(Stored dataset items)
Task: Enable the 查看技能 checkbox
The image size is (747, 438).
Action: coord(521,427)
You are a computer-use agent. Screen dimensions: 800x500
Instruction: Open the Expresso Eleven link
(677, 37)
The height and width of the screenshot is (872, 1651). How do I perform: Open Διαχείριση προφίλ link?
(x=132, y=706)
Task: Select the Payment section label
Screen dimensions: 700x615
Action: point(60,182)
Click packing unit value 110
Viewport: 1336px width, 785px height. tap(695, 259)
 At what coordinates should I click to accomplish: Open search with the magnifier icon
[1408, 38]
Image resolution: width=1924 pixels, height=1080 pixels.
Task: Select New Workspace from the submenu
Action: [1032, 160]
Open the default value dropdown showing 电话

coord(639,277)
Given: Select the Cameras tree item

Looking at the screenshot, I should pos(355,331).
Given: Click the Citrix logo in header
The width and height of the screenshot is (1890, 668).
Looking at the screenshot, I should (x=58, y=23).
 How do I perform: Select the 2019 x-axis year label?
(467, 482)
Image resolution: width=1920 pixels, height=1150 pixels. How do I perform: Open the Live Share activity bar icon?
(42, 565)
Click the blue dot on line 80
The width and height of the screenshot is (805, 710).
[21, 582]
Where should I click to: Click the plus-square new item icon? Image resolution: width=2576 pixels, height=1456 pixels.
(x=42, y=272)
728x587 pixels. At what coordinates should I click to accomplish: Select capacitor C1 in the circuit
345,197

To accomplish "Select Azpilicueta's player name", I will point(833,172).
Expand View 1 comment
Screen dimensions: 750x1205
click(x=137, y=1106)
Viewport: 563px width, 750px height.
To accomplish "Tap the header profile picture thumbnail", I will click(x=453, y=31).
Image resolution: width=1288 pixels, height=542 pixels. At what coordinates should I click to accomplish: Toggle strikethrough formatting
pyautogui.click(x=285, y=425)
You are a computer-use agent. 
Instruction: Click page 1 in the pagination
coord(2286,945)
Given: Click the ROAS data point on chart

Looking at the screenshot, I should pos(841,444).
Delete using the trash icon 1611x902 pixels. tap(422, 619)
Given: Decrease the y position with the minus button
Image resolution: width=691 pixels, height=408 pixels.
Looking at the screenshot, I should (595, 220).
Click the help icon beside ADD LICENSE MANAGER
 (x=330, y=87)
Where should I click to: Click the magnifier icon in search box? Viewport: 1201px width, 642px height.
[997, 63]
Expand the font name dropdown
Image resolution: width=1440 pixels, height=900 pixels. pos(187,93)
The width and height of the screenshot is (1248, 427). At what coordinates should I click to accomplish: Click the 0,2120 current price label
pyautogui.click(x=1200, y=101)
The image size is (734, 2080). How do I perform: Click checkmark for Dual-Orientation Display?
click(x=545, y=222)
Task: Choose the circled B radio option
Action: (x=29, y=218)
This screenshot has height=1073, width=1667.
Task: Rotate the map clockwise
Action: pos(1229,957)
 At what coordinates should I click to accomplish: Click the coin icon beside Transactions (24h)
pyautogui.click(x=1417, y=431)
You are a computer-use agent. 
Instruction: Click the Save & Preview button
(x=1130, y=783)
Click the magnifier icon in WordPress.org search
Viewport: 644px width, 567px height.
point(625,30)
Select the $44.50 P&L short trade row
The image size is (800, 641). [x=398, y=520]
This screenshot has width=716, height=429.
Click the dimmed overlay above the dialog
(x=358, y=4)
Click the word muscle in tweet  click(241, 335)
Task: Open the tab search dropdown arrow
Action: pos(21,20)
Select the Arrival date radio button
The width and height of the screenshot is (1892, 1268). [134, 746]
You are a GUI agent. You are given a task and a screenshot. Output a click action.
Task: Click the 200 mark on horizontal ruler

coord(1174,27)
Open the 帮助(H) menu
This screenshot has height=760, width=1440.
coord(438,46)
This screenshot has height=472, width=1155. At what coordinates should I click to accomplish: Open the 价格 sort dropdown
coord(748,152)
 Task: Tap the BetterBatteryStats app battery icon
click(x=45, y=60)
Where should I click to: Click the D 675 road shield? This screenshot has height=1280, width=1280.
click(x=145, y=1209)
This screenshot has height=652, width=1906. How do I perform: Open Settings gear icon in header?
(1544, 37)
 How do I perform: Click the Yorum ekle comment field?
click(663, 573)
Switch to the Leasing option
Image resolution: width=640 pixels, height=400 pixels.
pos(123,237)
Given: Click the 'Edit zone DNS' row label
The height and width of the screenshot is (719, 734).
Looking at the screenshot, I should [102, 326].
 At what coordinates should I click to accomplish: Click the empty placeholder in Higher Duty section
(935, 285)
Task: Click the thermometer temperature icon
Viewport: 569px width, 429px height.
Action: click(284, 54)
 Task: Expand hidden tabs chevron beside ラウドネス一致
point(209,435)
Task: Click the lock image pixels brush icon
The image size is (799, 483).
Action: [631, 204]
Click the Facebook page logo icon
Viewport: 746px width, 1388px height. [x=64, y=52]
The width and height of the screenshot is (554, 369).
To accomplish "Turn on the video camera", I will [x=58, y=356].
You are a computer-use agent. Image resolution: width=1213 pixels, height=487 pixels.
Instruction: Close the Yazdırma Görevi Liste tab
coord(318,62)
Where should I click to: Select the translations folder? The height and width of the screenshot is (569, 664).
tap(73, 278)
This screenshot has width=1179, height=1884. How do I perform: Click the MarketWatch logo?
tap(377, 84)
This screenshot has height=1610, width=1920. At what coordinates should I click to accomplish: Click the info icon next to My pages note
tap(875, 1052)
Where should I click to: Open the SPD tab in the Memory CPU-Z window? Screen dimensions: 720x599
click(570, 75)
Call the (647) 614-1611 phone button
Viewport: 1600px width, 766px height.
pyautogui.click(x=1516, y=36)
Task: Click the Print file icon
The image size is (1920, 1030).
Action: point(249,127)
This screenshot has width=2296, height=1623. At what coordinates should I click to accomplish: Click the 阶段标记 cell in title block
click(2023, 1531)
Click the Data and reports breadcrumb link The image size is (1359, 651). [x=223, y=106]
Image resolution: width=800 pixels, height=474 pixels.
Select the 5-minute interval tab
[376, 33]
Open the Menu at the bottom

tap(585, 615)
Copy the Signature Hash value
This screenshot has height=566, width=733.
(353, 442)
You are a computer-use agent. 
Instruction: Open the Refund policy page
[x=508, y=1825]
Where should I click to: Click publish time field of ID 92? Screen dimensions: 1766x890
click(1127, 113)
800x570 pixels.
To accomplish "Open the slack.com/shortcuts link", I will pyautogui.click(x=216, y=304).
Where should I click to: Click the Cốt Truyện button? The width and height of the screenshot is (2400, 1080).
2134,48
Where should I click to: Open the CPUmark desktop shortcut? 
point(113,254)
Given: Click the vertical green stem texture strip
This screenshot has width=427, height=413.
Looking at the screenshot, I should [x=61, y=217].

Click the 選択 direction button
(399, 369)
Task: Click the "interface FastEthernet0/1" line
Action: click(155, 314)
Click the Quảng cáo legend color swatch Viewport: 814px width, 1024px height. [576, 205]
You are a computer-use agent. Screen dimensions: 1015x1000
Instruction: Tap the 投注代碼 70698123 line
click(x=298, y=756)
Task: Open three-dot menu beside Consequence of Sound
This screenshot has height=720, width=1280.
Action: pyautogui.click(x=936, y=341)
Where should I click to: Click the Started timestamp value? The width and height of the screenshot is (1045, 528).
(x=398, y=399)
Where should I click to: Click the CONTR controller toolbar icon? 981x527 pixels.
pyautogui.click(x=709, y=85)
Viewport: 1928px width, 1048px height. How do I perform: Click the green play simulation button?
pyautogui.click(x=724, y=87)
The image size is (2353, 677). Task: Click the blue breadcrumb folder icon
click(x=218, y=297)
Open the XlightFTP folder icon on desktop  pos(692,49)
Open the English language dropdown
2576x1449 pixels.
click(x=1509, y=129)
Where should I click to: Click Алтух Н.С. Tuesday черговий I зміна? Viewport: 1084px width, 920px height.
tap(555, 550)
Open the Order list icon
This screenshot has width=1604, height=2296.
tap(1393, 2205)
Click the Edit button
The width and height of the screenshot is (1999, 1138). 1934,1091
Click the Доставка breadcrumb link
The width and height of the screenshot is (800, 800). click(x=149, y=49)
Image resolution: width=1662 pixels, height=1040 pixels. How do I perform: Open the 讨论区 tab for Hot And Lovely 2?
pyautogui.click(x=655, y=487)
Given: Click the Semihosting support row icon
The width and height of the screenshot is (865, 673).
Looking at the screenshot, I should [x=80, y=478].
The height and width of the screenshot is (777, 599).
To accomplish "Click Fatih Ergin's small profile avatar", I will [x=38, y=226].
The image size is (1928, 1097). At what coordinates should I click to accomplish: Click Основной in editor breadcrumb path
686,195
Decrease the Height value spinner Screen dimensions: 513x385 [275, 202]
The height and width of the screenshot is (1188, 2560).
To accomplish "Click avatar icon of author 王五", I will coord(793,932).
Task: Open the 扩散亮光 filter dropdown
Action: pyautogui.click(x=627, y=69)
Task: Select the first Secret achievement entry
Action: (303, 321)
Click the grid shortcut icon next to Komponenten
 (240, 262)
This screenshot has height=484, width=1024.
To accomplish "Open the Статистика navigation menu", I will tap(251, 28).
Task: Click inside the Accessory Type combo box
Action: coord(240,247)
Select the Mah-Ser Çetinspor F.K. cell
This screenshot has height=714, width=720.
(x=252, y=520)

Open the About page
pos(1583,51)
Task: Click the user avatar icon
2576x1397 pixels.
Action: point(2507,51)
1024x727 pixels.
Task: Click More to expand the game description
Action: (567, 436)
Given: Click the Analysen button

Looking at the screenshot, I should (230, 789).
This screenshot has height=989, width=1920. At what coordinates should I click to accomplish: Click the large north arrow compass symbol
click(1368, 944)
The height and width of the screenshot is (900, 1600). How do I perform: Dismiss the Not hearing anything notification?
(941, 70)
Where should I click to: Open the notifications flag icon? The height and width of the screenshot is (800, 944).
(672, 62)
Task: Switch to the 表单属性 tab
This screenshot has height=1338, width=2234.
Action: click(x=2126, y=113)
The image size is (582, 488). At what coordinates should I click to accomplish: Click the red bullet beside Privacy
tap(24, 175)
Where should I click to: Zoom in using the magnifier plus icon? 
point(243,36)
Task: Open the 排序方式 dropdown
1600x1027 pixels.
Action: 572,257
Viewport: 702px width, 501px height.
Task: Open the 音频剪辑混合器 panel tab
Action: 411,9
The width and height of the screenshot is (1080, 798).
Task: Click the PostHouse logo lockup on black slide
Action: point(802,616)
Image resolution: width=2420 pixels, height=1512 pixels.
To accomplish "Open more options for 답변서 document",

■ **WHAT THE TASK REQUIRES**: Show each line of the items that contains the word "Decrease", copying every such line in full.

■ **RESPONSE TO THE TASK**:
Given: Decrease the y position with the minus button
Decrease the Height value spinner Screen dimensions: 513x385 [275, 202]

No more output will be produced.